Your objective — Only these lines of the data below are wanted: the one with "This screenshot has height=628, width=1005.", the one with "Task: Open Windows Explorer folder in taskbar", and any lines between them, each repeated exactly.

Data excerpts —

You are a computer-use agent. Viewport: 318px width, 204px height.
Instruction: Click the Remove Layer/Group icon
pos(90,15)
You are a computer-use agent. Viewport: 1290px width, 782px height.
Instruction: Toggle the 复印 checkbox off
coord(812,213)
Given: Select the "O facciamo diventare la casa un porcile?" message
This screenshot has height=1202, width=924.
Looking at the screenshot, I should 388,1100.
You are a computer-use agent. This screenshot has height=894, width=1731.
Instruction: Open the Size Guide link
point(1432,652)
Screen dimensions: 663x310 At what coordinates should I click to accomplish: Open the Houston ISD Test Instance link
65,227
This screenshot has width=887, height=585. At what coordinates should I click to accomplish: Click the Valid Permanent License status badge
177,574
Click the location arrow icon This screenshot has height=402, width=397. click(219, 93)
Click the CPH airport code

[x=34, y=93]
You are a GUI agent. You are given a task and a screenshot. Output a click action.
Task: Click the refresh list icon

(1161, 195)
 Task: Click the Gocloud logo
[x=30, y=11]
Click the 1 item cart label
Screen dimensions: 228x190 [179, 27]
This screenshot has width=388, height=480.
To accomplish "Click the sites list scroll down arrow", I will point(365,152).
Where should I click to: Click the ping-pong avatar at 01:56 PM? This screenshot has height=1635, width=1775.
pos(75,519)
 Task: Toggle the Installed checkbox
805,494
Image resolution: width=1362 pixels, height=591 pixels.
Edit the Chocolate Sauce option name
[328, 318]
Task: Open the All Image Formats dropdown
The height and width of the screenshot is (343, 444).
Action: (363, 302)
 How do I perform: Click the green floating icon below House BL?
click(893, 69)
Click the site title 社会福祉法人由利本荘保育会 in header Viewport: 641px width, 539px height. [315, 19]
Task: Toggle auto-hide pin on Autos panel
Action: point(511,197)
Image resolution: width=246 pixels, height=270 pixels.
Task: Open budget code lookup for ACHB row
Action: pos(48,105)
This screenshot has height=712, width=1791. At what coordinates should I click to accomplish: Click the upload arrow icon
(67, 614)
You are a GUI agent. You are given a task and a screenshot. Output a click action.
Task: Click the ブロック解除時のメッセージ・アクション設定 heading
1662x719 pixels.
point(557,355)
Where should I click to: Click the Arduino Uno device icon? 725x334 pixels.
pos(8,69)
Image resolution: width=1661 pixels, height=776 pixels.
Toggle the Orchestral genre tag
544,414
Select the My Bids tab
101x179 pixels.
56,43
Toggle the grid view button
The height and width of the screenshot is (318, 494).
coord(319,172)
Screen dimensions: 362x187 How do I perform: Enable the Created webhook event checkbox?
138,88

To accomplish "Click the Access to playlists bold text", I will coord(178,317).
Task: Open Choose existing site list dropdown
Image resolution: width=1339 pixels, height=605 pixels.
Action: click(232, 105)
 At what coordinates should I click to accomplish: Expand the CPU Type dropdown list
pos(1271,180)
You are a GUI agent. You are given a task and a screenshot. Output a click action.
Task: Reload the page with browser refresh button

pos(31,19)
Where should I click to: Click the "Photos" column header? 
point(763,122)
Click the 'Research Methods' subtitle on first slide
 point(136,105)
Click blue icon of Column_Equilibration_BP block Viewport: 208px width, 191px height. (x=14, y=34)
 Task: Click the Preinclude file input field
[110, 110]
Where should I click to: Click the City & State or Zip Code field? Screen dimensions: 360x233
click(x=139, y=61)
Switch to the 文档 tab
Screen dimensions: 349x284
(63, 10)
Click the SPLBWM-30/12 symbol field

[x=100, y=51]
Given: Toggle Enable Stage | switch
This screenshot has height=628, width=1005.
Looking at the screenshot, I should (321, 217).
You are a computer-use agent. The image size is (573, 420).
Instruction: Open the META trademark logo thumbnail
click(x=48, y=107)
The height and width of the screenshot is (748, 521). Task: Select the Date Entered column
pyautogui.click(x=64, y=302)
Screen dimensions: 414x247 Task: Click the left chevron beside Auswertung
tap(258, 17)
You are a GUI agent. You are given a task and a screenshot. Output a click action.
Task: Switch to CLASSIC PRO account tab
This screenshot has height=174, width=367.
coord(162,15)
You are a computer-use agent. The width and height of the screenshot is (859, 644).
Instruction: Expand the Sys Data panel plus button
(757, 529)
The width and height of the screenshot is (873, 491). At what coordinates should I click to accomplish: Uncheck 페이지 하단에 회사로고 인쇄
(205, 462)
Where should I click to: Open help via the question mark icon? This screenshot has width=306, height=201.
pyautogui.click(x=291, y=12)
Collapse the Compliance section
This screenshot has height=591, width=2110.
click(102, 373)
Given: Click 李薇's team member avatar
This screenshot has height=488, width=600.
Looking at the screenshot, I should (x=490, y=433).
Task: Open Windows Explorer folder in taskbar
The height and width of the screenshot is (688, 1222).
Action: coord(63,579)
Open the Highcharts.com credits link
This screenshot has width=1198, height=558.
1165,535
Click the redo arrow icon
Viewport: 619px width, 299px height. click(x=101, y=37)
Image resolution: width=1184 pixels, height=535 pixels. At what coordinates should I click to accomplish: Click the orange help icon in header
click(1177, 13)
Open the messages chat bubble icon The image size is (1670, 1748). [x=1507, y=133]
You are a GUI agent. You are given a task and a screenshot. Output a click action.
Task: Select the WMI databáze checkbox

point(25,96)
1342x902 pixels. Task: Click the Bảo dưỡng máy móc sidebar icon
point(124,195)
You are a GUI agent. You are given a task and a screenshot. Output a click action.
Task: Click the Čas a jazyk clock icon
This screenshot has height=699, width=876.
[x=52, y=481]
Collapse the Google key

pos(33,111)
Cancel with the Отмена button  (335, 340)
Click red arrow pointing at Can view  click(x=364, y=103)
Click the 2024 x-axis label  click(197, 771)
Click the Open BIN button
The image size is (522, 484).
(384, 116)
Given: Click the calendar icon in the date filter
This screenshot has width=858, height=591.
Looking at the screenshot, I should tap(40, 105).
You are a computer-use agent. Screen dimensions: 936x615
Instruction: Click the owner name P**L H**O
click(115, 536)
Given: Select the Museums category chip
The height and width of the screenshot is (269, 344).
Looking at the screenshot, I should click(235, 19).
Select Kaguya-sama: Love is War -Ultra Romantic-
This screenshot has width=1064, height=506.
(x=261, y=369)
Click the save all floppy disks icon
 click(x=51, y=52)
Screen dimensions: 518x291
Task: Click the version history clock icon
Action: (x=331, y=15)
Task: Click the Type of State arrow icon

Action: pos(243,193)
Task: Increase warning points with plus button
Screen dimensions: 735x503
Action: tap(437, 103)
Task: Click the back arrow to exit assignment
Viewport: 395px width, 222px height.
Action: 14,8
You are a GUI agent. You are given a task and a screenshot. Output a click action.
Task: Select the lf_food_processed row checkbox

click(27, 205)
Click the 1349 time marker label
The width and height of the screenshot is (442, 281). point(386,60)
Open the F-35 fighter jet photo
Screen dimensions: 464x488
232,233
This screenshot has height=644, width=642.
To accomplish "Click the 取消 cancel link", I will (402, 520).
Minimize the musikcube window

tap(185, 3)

Task answer —
This screenshot has height=628, width=1005.
Looking at the screenshot, I should (321, 217).
You are a computer-use agent. The image size is (573, 420).
Instruction: Open the META trademark logo thumbnail
click(x=48, y=107)
The height and width of the screenshot is (748, 521). Task: Select the Date Entered column
pyautogui.click(x=64, y=302)
Screen dimensions: 414x247 Task: Click the left chevron beside Auswertung
tap(258, 17)
You are a GUI agent. You are given a task and a screenshot. Output a click action.
Task: Switch to CLASSIC PRO account tab
This screenshot has height=174, width=367.
coord(162,15)
You are a computer-use agent. The width and height of the screenshot is (859, 644).
Instruction: Expand the Sys Data panel plus button
(757, 529)
The width and height of the screenshot is (873, 491). At what coordinates should I click to accomplish: Uncheck 페이지 하단에 회사로고 인쇄
(205, 462)
Where should I click to: Open help via the question mark icon? This screenshot has width=306, height=201.
pyautogui.click(x=291, y=12)
Collapse the Compliance section
This screenshot has height=591, width=2110.
click(102, 373)
Given: Click 李薇's team member avatar
This screenshot has height=488, width=600.
Looking at the screenshot, I should (x=490, y=433).
Task: Open Windows Explorer folder in taskbar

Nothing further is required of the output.